Copy all lines below exactly as written. Leave pictures out.

Segment Start: SUPPLIED INFORMATION

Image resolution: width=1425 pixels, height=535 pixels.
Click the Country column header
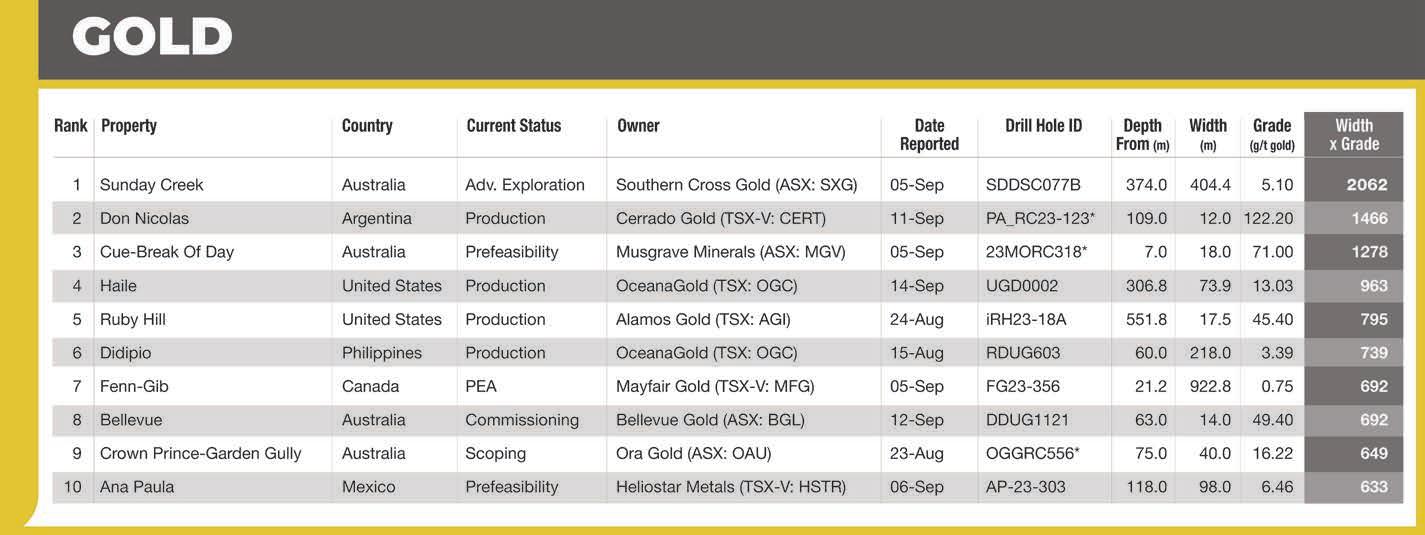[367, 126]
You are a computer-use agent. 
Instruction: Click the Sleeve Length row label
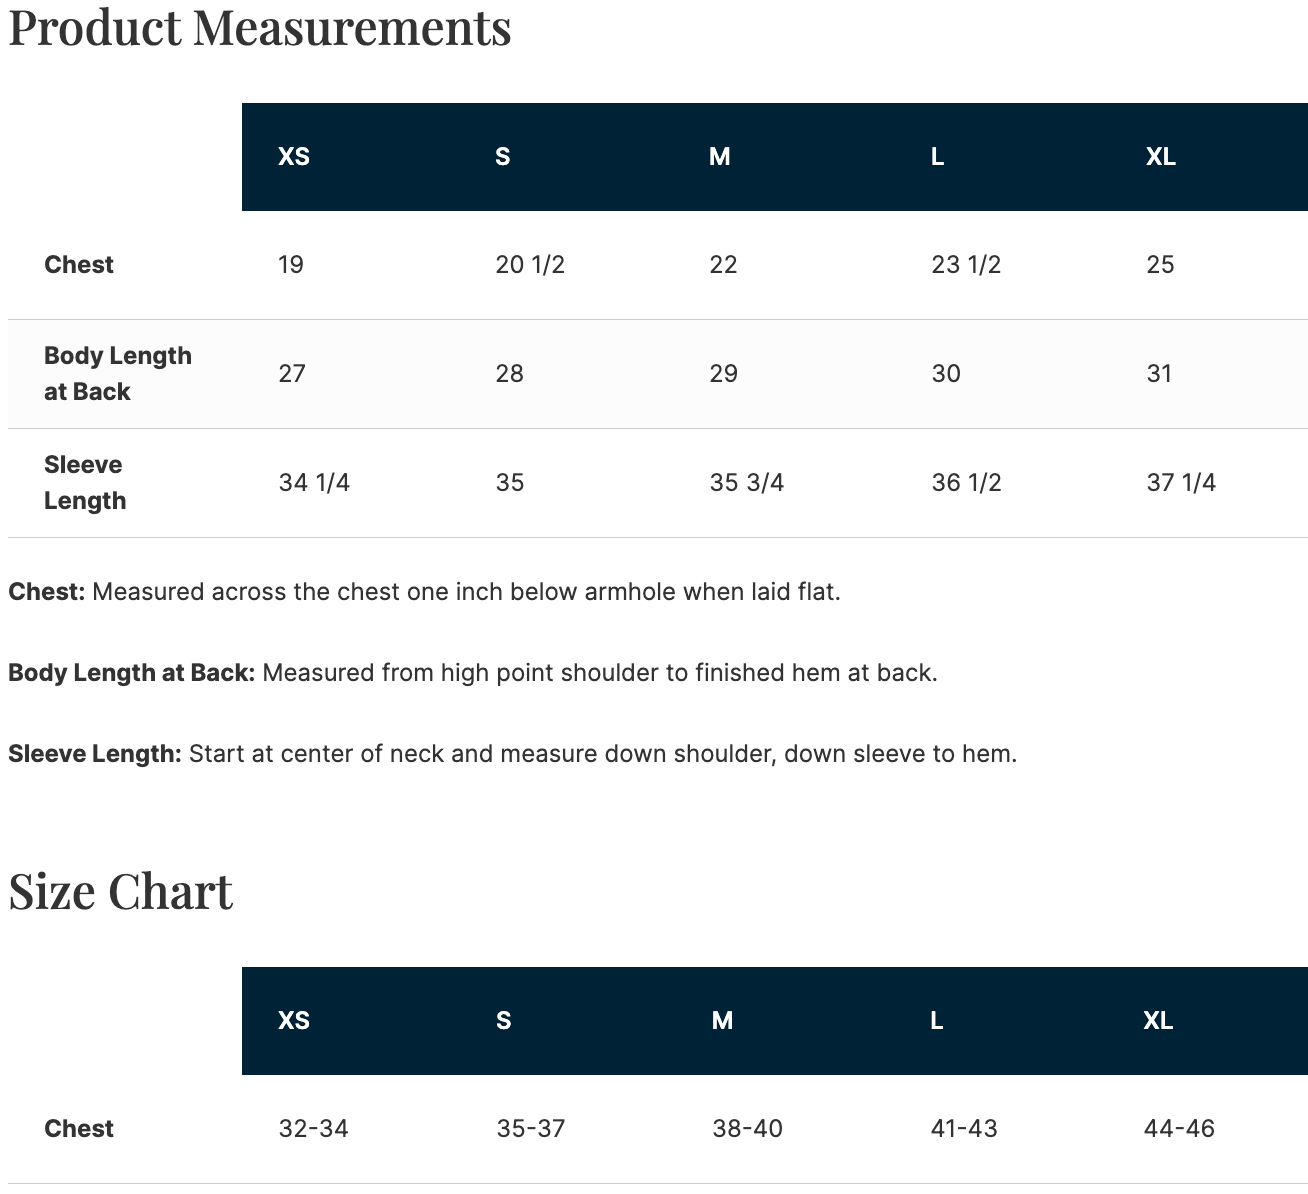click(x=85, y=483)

Segment End: SUPPLIED INFORMATION

» OUTPUT OF THE EXERCISE
Image resolution: width=1425 pixels, height=535 pixels.
Click the Country column header
[367, 126]
You are a computer-use agent. 
Instruction: Click the Sleeve Length row label
click(x=85, y=483)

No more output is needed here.